Today, John is parochial vicar at St. Patrick-St. Anthony Parish in downtown Hartford, where his focus is sacramental ministry, including Mass and confessions, and serving as chaplain to parish groups.

Visiting the ill and homebound in hospitals, rehab facilities and residences, and funeral ministry are the two most satisfying aspects of his ministry, John said.

“People share their life with you at a deep, trusting level. The experience of illness or injury or being homebound presents many challenges and people want to talk through or reason out their faith,” he said.

“Funeral service is a sad time for people as they say goodbye to loved ones,” John said. “It can be heartbreaking, but at the same time I am able to touch people with my words and presence and be touched by them in turn as they go through that journey.”

Reflecting Back on Parish Ministry
In The Road Less Traveled, poet Robert Frost wrote that taking the road less traveled “has made all the difference.” John describes the life of a friar as a road less traveled and, reflecting back, says he has been blessed and enriched by the many people he has met.

He cites the Gospel in which Peter asks Jesus “We’ve given up everything to follow you – what will we get?” Jesus responds that the disciples will receive 100 times as much. “Jesus’ words have been fulfilled as it has been a wonderful experience,” John said.

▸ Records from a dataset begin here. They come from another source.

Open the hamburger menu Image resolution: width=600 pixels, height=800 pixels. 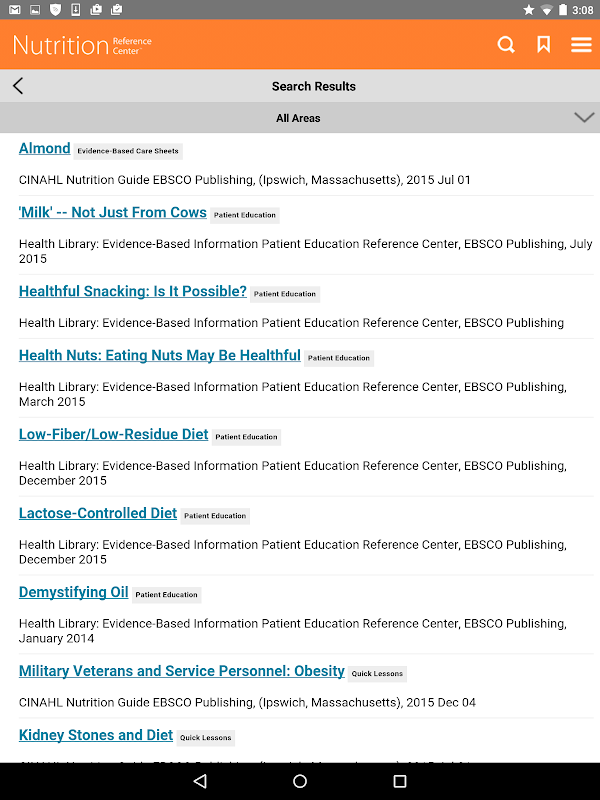[x=581, y=45]
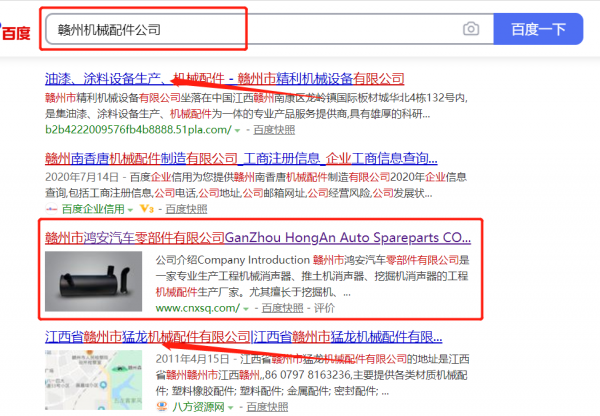Click the Baidu logo
Viewport: 600px width, 416px height.
pos(15,32)
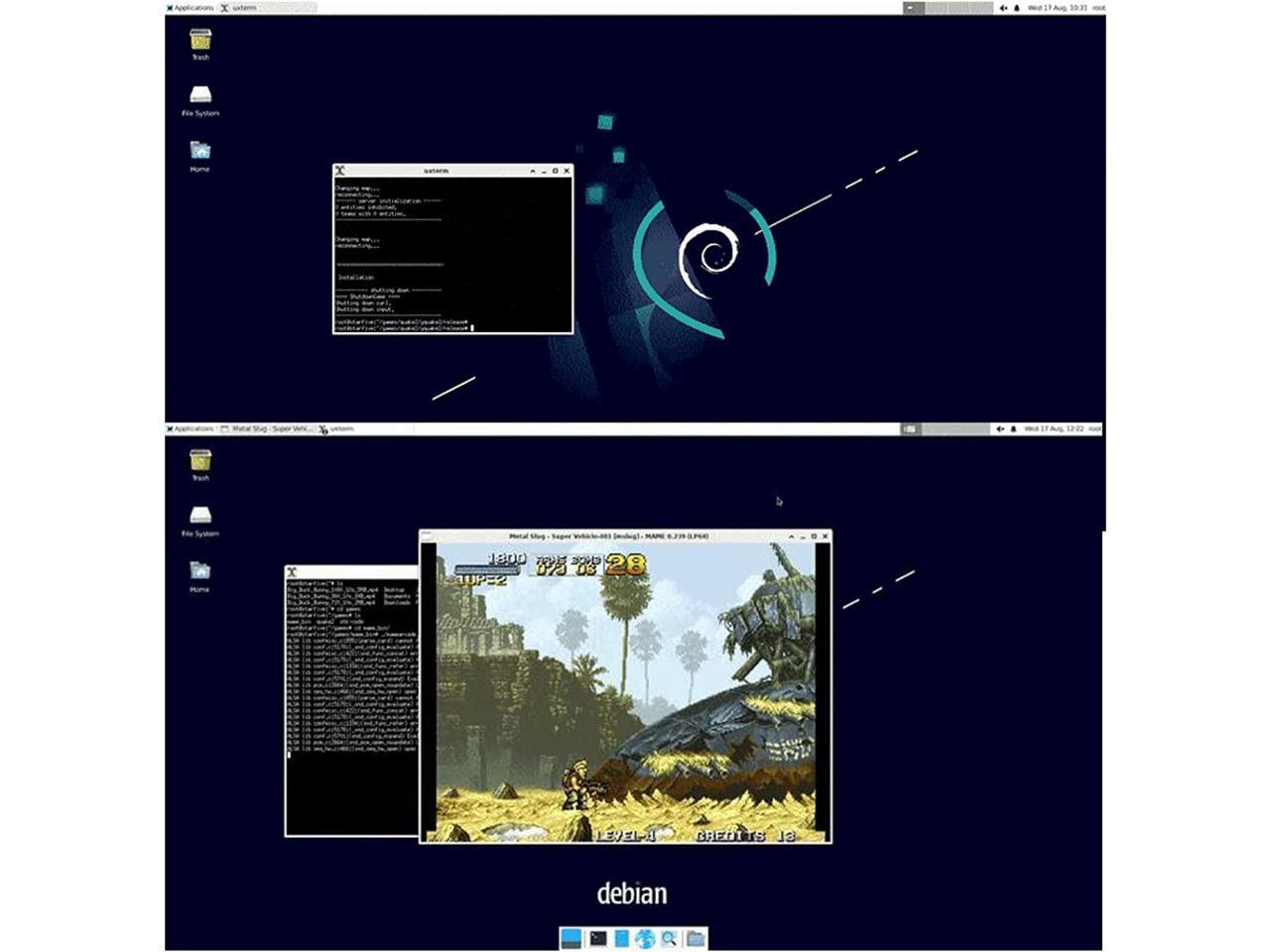Open the web browser globe in the dock
Screen dimensions: 1270x952
point(645,938)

John appreciates the hospitality and camaraderie of the Holy Name Province friar community and has experienced great warmth during his various parish assignments.

He also is also proud of the variety of ministerial placements of friars in the Province. “Parish, education, shrine, and other unique ministries are the charism of Francis alive,” John said.

Among friars who have influenced his life are Thomas Gallagher, OFM, his first and current pastor, Charles Finnegan, OFM, and late friars Jude Murphy, OFM, Peter Sheridan, OFM, and Flavian Walsh, OFM.

In his spare time, John enjoys visiting local coffee shops to read the paper and stay current on news. He feels it’s very important to be informed about the events of the world which, he said, prepares him for preaching and interacting with people. John also enjoys the challenge of playing chess to try to keep his mind sharp.

St. Patrick-St. Anthony Parish will host an anniversary celebration on Saturday, June 18 to honor John as well as two other Hartford friars — Andrew Giardino, OFM, who is marking 60 years as a friar, and Cidouane Joseph, OFM, who is marking his 10-year anniversary.

Karen Karaszewski is a freelance writer based in western New York.